--- begin ---
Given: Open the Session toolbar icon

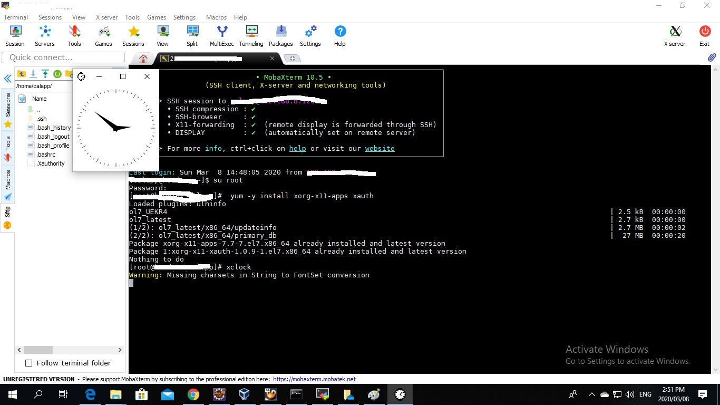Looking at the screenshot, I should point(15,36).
--- end ---
--- begin ---
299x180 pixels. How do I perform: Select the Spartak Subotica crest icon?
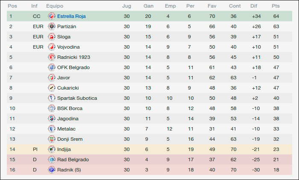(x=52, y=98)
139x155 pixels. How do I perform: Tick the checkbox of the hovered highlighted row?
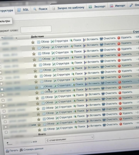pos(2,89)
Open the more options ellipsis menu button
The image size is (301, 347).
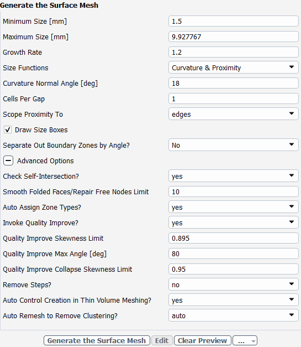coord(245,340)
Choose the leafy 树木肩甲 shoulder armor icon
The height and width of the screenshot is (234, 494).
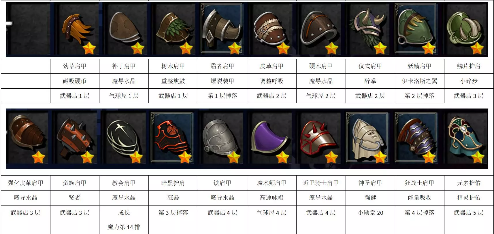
--- end ---
- [Problem] Update the part of the records that opens with the line containing "Open the more options ellipsis menu button" and closes with the line containing "The height and" by replacing "screenshot" with "screen capture" and leaving everything else unchanged. Return only those lines, without the pictures.

- [Written solution]
Open the more options ellipsis menu button
The image size is (301, 347).
coord(245,340)
Choose the leafy 树木肩甲 shoulder armor icon
The height and width of the screen capture is (234, 494).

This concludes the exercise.